* What is needed
Print the email below about sender authentication in JOSE in full, word for word.

* Text
+++
Multiple recipients of an encrypted message.
Proof of single sender.

They had to invent? the ratchet tree.

?

On 4/27/20 10:12 AM, Neil Madden wrote:
> Hi all,
>
> I am working on an enhancement to the JOSE standards and would like 
> feedback from members of CFRG about solutions to a particular issue if 
> any of you have time.
>
> In JOSE currently if you wish to create a message that has both 
> confidentiality and sender authentication using public key 
> cryptography then the only option is to both sign and then encrypt the 
> message. This is expensive because it involves multiple passes over 
> the message and results in a very bulky nested message structure with 
> two layers of base64-encoding.
>
> Given that many uses of this sign-then-encrypt pattern do not require 
> the strong security properties of signatures, I have proposed [1] a 
> public key authenticated encryption mode based on NIST’s one-pass 
> unified model from SP 800-56A. This avoids the nested structure and 
> means that you don’t need multiple cryptographic primitives. The 
> proposed algorithm uses two ECDH key agreements: one between the 
> sender’s ephemeral private key and the recipient’s long-term public 
> key; and a second between the two parties’ long term keys. The two 
> shared secrets are concatenated and passed through a KDF along with 
> some context arguments. For a single recipient this achieves sender 
> authentication (subject to replay), and the single recipient case is 
> what I am primarily concerned about.
>
> (If you squint this is also roughly similar to the Noise framework “K” 
> one-way pattern, but my hands are waving quite a lot here).
>
> To support multiple recipients I copied the existing pattern used in 
> JOSE’s ECDH-ES+A256KW algorithm family in which the message is 
> encrypted using a random Content Encryption Key (CEK) and then the CEK 
> is encrypted for each recipient using AES-KeyWrap with the 
> ECDH-derived key. As I then mention in the security considerations 
> this leads to any recipient being able to produce a forgery using that 
> CEK and claim it came from the original sender:
>
>     When Key Agreement with Key Wrapping is used, with the same Content
>     Encryption Key (CEK) reused for multiple recipients, any of those
>     recipients can produce a new message that appears to come from the
>     original sender.  The new message will be indistinguishable from a
>     genuine message from the original sender to any of the other
>     participants.  To avoid this attack, the content SHOULD be encrypted
>     separately to each recipient with a unique CEK or a nested signature
>     over the content SHOULD be used.
+++
[Item-finding records]
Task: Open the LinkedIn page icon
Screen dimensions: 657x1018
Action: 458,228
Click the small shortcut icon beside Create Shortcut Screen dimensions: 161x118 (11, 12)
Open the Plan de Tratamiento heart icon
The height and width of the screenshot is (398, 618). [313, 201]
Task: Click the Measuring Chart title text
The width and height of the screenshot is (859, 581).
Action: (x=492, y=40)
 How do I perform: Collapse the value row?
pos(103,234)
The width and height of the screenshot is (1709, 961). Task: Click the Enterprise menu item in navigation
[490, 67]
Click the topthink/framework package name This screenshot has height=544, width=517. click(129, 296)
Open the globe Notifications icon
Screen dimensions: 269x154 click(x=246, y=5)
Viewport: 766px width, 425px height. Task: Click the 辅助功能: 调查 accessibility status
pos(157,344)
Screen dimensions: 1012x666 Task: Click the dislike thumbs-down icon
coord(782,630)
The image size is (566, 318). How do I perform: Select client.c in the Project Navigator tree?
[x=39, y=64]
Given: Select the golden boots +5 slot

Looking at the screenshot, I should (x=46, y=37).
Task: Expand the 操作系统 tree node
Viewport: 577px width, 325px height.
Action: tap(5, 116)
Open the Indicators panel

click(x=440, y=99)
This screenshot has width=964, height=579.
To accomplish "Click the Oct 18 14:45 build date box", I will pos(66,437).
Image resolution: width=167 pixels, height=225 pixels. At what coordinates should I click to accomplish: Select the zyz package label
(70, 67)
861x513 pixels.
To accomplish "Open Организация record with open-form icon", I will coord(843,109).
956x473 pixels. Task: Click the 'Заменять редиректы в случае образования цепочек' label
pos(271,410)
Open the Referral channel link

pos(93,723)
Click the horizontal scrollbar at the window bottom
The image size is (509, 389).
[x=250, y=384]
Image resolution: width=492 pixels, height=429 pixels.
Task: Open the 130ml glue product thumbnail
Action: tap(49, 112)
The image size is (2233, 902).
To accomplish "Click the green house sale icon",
+++
* Solution to the exercise
Multiple recipients of an encrypted message.
Proof of single sender.

They had to invent? the ratchet tree.

?

On 4/27/20 10:12 AM, Neil Madden wrote:
> Hi all,
>
> I am working on an enhancement to the JOSE standards and would like 
> feedback from members of CFRG about solutions to a particular issue if 
> any of you have time.
>
> In JOSE currently if you wish to create a message that has both 
> confidentiality and sender authentication using public key 
> cryptography then the only option is to both sign and then encrypt the 
> message. This is expensive because it involves multiple passes over 
> the message and results in a very bulky nested message structure with 
> two layers of base64-encoding.
>
> Given that many uses of this sign-then-encrypt pattern do not require 
> the strong security properties of signatures, I have proposed [1] a 
> public key authenticated encryption mode based on NIST’s one-pass 
> unified model from SP 800-56A. This avoids the nested structure and 
> means that you don’t need multiple cryptographic primitives. The 
> proposed algorithm uses two ECDH key agreements: one between the 
> sender’s ephemeral private key and the recipient’s long-term public 
> key; and a second between the two parties’ long term keys. The two 
> shared secrets are concatenated and passed through a KDF along with 
> some context arguments. For a single recipient this achieves sender 
> authentication (subject to replay), and the single recipient case is 
> what I am primarily concerned about.
>
> (If you squint this is also roughly similar to the Noise framework “K” 
> one-way pattern, but my hands are waving quite a lot here).
>
> To support multiple recipients I copied the existing pattern used in 
> JOSE’s ECDH-ES+A256KW algorithm family in which the message is 
> encrypted using a random Content Encryption Key (CEK) and then the CEK 
> is encrypted for each recipient using AES-KeyWrap with the 
> ECDH-derived key. As I then mention in the security considerations 
> this leads to any recipient being able to produce a forgery using that 
> CEK and claim it came from the original sender:
>
>     When Key Agreement with Key Wrapping is used, with the same Content
>     Encryption Key (CEK) reused for multiple recipients, any of those
>     recipients can produce a new message that appears to come from the
>     original sender.  The new message will be indistinguishable from a
>     genuine message from the original sender to any of the other
>     participants.  To avoid this attack, the content SHOULD be encrypted
>     separately to each recipient with a unique CEK or a nested signature
>     over the content SHOULD be used.